In July 1813 a detachment of soldiers under Lt. Col. James V. Ball built a supply fort here along the military road that ran along the west bank of the Sandusky River. Ball chose this site for its large spring of cold water, which he enclosed within the stockade. Following the War of 1812, settler Erastus Bowe established a house and tavern on the site of Camp Ball. This settlement, in 1817, marks the beginning of both Seneca County and the city of Tiffin.

The Bend Road
Sherwood

, OH

After American militia troops forcibly ended the 1812 siege of Fort Wayne, General James Winchester’s Army of the Northwest marched down the north side of the Miami [Maumee] River to stop or retard advancing British troops sent to aid in the siege of Fort Wayne. After three days of difficult march, Ensign James Liggett of the 17th Regiment, volunteered to lead a group of four spies or scouts to the site of the old Fort Defiance. Liggett’s small force was surprised and killed on or about September 25 near here. The Americans tried twice to recover the bodies, but met with ambush from hostile Native Americans sympathetic to the British.
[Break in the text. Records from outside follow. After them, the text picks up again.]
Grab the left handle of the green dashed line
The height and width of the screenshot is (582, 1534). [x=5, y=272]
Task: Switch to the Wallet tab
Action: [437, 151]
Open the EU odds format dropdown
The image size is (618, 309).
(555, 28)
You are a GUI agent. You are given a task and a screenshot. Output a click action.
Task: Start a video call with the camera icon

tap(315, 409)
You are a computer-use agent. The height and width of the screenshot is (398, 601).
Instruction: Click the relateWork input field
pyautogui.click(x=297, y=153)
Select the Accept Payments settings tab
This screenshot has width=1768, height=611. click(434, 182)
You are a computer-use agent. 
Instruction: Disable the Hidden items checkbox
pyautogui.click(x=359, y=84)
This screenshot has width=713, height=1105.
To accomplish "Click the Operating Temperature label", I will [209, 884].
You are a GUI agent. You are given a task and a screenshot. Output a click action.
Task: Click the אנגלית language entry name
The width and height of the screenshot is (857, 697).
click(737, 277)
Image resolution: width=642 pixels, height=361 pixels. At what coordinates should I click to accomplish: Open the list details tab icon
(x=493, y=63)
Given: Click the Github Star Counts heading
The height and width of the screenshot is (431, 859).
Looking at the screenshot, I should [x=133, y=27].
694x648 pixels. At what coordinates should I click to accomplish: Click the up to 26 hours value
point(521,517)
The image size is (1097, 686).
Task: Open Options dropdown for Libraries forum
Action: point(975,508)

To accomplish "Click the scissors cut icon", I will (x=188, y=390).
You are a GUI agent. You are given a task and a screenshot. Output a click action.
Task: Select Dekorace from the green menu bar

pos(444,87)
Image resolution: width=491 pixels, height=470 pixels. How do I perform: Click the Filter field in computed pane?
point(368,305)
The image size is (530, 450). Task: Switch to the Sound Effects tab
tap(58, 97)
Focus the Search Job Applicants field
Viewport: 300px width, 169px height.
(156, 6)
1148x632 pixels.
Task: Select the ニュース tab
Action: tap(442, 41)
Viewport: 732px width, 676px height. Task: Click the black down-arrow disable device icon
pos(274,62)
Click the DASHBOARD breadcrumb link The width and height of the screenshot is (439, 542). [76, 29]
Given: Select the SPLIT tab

Their bodies were finally recovered and buried in a common grave. Besides Liggett, they included Wyatt Stepp, Guy Hinton, William Bevis, and Nathaniel Mitchell of Woodford County, Kentucky, all of Captain McCracken’s Company, 1st Rifle Regiment, Kentucky Volunteer Militia.

770 Duck Run
Rushtown

, OH

Branch Rickey, a pivotal figure in the history of baseball, was raised in this house with his brothers, Orla and Frank. Rickey started baseball’s farm team system while he was president, vice president, and manager of the St. Louis Cardinals from 1917-1942. As president of the Brooklyn Dodgers from 1942-1950, he signed Jackie Robinson to a major league contract, which resulted in the desegregation of baseball. “The Mahatma,” as Rickey was known, also ran the Pittsburgh Pirates from 1950-1955. Rickey’s career in major league baseball began in 1904 as a Cincinnati Red. Later he played with the St. Louis Browns and the New York Highlanders (now known as the Yankees). Branch Rickey was born in 1881 and died in 1965. He was posthumously inducted into the Baseball Hall of Fame in 1967. His grave is located approximately one mile southeast of this marker on the eastern edge of Rush Township Cemetery.